Patient profiles in randomised controlled trials versus a real-world study, in psoriatic arthritis: scoping review and meta-analysis.

Abstract

Objective: Patients with psoriatic arthritis (PsA) in randomised controlled trials (RCTs) may not reflect patients in clinical practice. The objective was to perform a meta-analysis of PsA patients' characteristics in RCTs of biologic disease-modifying antirheumatic drugs (bDMARDs), and to compare them to patient profiles in a real-world study.
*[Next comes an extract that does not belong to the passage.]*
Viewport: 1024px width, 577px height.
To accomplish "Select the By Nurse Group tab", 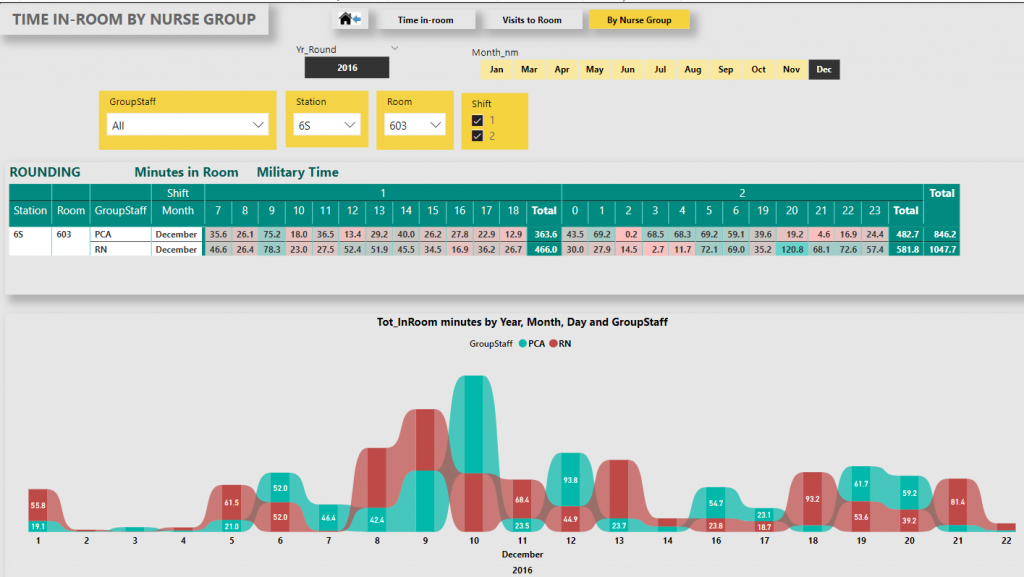I will [638, 20].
Methods: Data sources: (a) Scoping literature review of phase III RCTs of bDMARDs in PsA published 2015-2020; (b) International observational study of PsA patients starting a bDMARD enrolled in 2015-2018 (PsABio: NCT02627768). Data collected at baseline included swollen and tender joint counts (SJC/TJC), enthesitis, skin involvement (body surface area -BSA-), C-reactive protein (CRP), physician global assessment (PhGA) and patient-reported outcomes (HAQ, pain). Univariate random-effects meta-analysis was conducted to calculate pooled means and proportions.

Results: Overall, 5654 patients from 10 RCTs were compared to 930 PsABio patients. Demographic data were similar. SJC/TJC were higher in RCTs than in PsABio (pooled means, 11.8/21.5 vs 5.7/11.9 respectively); enthesitis was more frequent in RCTs (64.7% vs 48.2%); as were patients with a BSA≥3% (62.2% vs 54.0%). PhGA was higher in RCTs (59.7mm vs 54.1mm). In contrast, patient-reported outcomes were similar, while CRP was significantly higher in PsABio (1.1 vs 1.4mg/dl).

Conclusion: PsA patients starting a bDMARD in RCTs had highly active disease and a high patient-reported disease burden. In contrast, PsABio real-world patients starting a bDMARD had lower joint counts, skin disease and PhGA, but presented with similar patient-reported disease burden. The extrapolation of RCT data in clinical practice should take these elements into account.